My argument for Brighton and Hove is this, Why do other major LGBT communities have specific supported accommodation for the LGBT minority groups, yet Brighton and Hove have nothing?

I think this is a disgrace and something the LGBT community must unite and fightback against, we know that statistically serial killers mostly target Women and gay men, yet the council feel that only 23% of gay men are vulnerable and accepted them as homeless?

The councils homelessness strategy states the following;

Our Priority Groups and Issues:

Rough Sleepers, Welfare Reform, Military Veterans & Serving Personnel, Discharge from hospital and other care settings, Young people 16 – 25, Accessing Health Services, People with Learning Disabilities & Autism People living in Supported accommodation, People with Physical and Sensory Disability, People living in Temporary Accommodation, LGBT Community, BME Community, People with Substance Misuse issues, Violence against Women & Girls.

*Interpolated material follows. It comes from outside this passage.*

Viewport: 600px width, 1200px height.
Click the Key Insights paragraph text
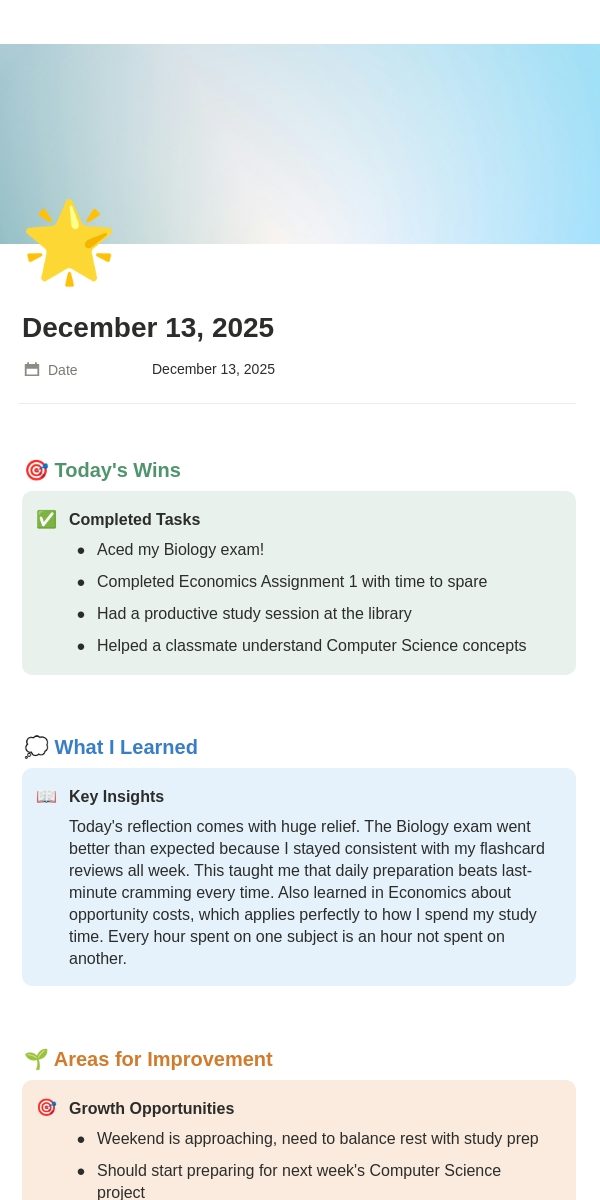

Domestic Violence, People with Mental Health Offenders, People who need housing and floating support, People who need support with Work and Learning.

In the Next Brighton and Hove LGBT Safety Forum

I want us as a community to come together and fight this discrimination, we should lay out plans for more priority, many vulnerable LGBT people who face homelessness have other vulnerabilities which are going unnoticed.

We need to push for more emergency accommodation for the LGBT community, ones which ensure members of our LGBT Community are able to feel safe. Even in 2016 we still have homophobia, transphobia, violent attacks against our community and they the council decide to only accept 23% for homelessness applications.

I’ve heard of a specific case which is absolutely disgusting, why LGBT charities aren’t lobbying for more action? why is a transgendered refugee who has fled Iraq due to the prejudice and fear for her life, being victimised, harassed and kicked out of her emergency accommodation when we should be keeping her safe.

If you are LGBT? Have you faced homelessness in the last 5 years in Brighton and Hove? Do you have a story you want to tell? Did the council fail you?

Email me I want to help.

The Sooner the City faces up to the LGBT Housing Crisis We Are Facing and takes appropriate action the better! failure to do so in my opinion means we need a new approach which does mean A Change At The Top.

Certain staff at the council have been in specific roles for sometime with no results, we need change and more public scrutiny. For too long these faceless, unelected bureaucrats have been failing to protect the vulnerable.